Due to the differing natures of various types of mechanic work, the duties of a mechanic trainee are likely to vary significantly. An aircraft mechanic, for example, will have different responsibilities than a car mechanic because the natures of these two types of vehicles are so different. A heavy equipment mechanic will need a separate set of skills than an industrial mechanic in some cases. In all settings, however, the mechanic trainee is likely to spend a significant amount of time learning safety procedures that will ensure his or her safety as well as the safety of others on a job site.

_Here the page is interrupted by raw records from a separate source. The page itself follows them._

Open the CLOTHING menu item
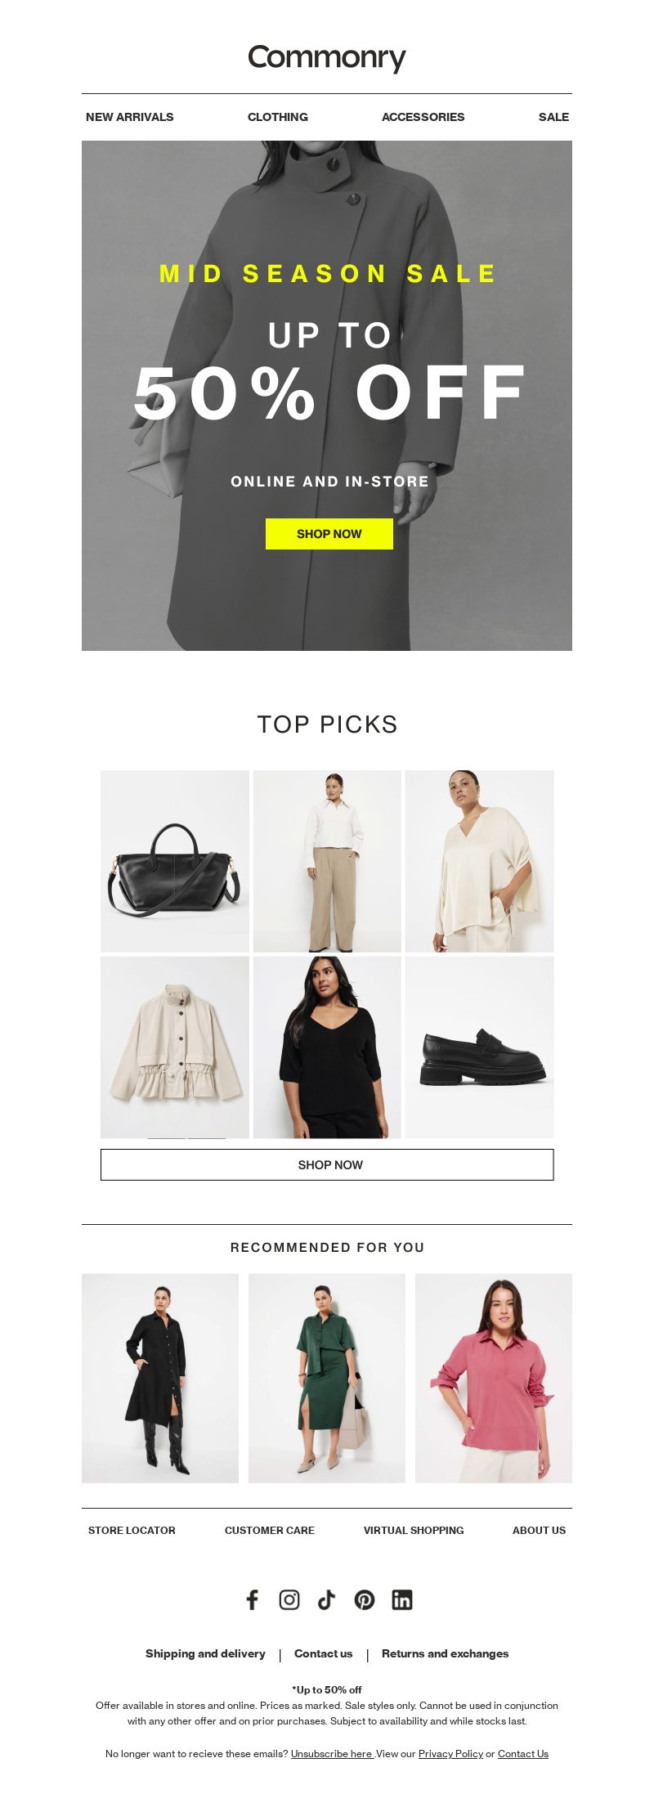The image size is (654, 1812). 278,117
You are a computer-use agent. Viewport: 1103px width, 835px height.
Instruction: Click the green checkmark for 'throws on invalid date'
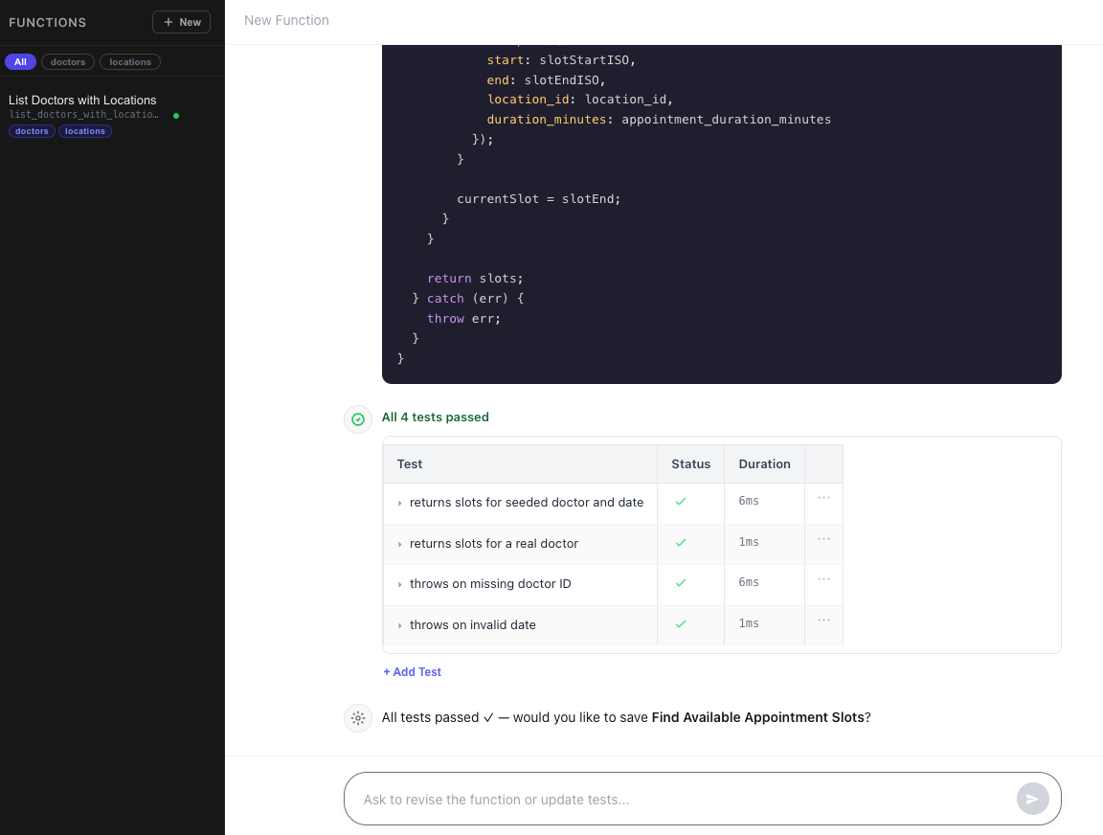681,623
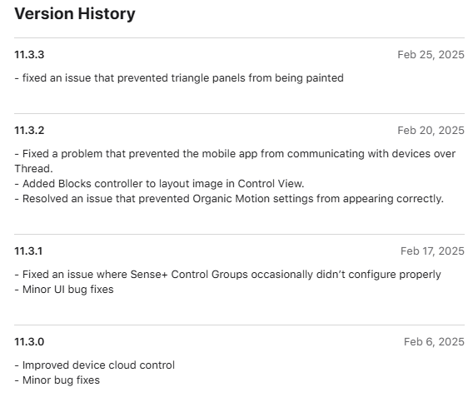Click the divider line above version 11.3.2
473x412 pixels.
239,114
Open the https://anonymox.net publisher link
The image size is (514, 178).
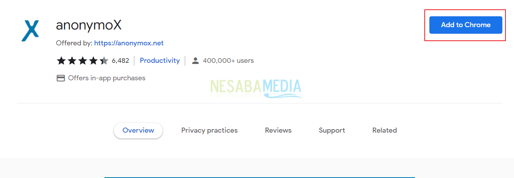coord(129,43)
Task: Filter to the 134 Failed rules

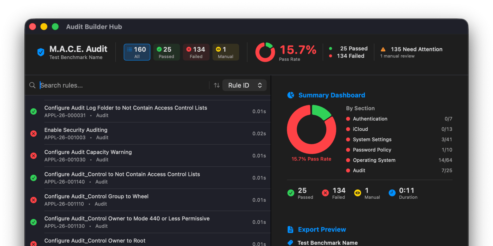Action: point(196,52)
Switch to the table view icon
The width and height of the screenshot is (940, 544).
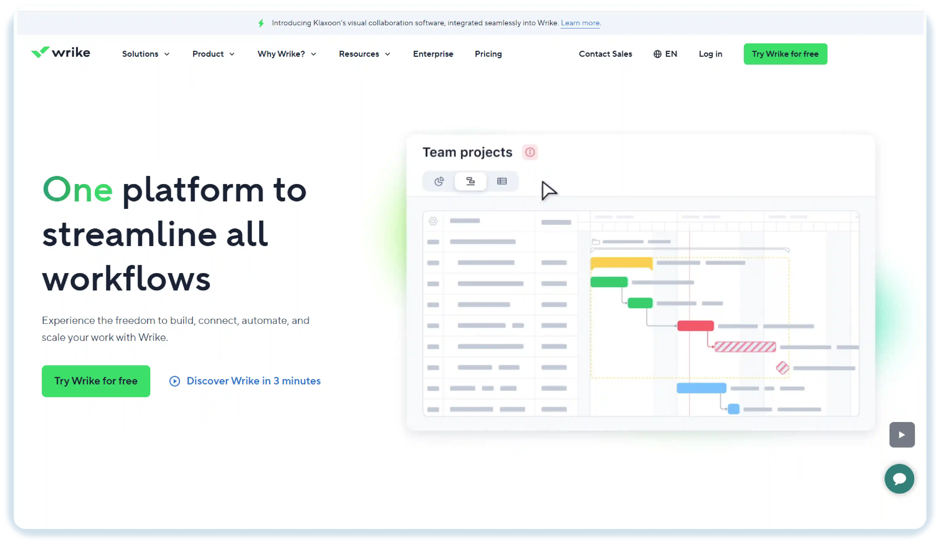click(502, 181)
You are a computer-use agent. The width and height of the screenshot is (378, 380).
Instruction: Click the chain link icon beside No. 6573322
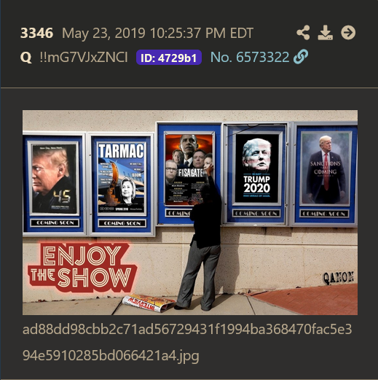(x=301, y=57)
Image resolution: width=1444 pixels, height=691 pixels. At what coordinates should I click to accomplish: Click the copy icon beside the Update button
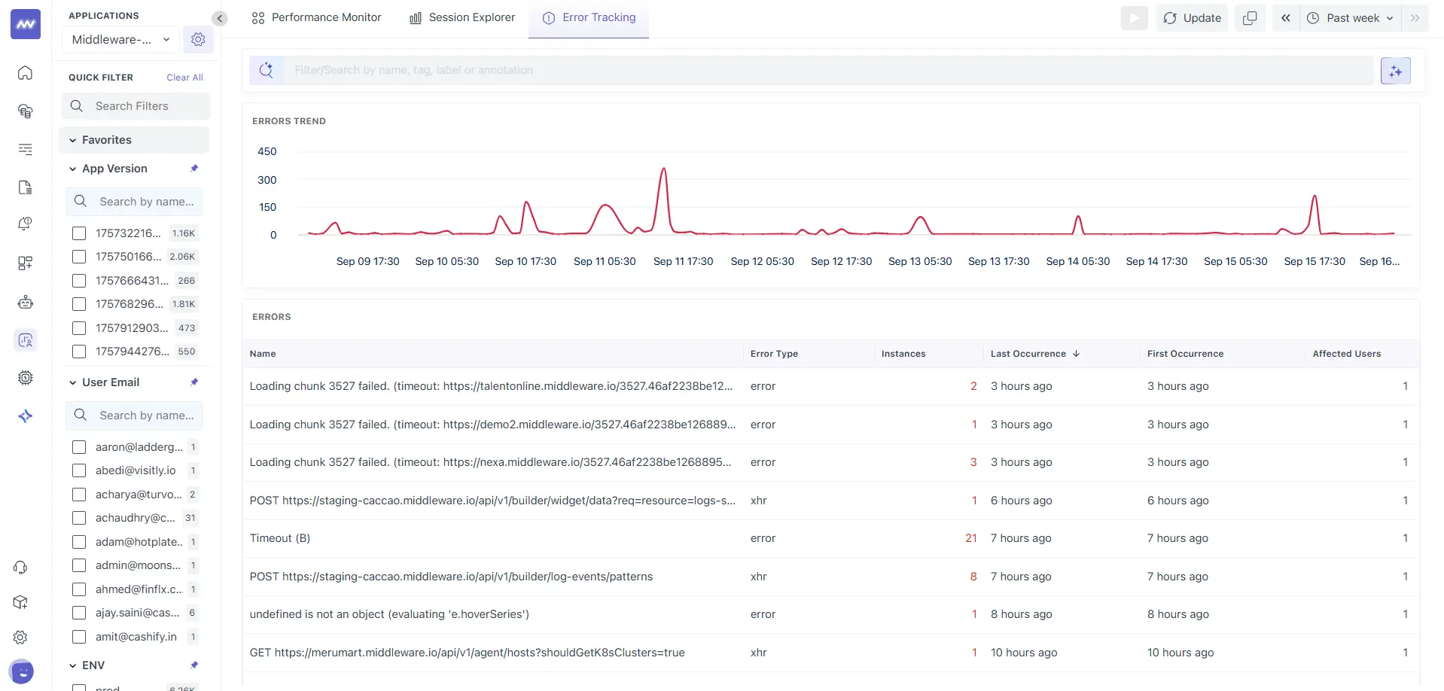tap(1250, 17)
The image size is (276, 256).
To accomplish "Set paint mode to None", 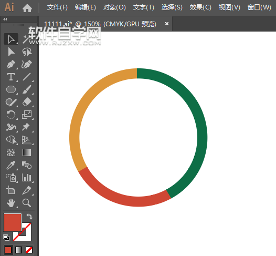I will (x=29, y=250).
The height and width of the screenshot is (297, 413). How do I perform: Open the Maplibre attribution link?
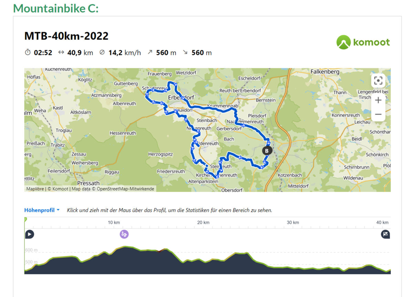[x=35, y=189]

Classroom sessions as well as hands-on learning are both likely to be included in the trainee's apprenticeship.
In various regions throughout the world, the mechanic trainee is likely to be required to earn certain certifications or licenses that pertain to mechanical work. Such certifications can be earned during the trainee period, and in many cases, the traineeship will not be considered complete until the trainee earns such certifications. Preparation classes or materials may be made available to the trainee so he or she will be ready to take and pass the necessary exams. Once the trainee becomes a mechanic, he or she may need to renew certifications periodically throughout his or her career.
Sometimes a traineeship is known as an apprenticeship, and the trainee is known as an apprentice. Apprenticeships can last anywhere from one to five years, and they tend to be in-depth training periods that will ensure the apprentice is prepared to become a journeyman mechanic. Apprentices generally get paid a percentage of what a full time mechanic would make, though the pay scale can vary by employer. During an apprenticeship, the apprentice is likely to start with fairly simple tasks that require little or no training; as the apprenticeship period progresses, he or she will take on more complex tasks more regularly, always under the guidance of a more experienced mechanic.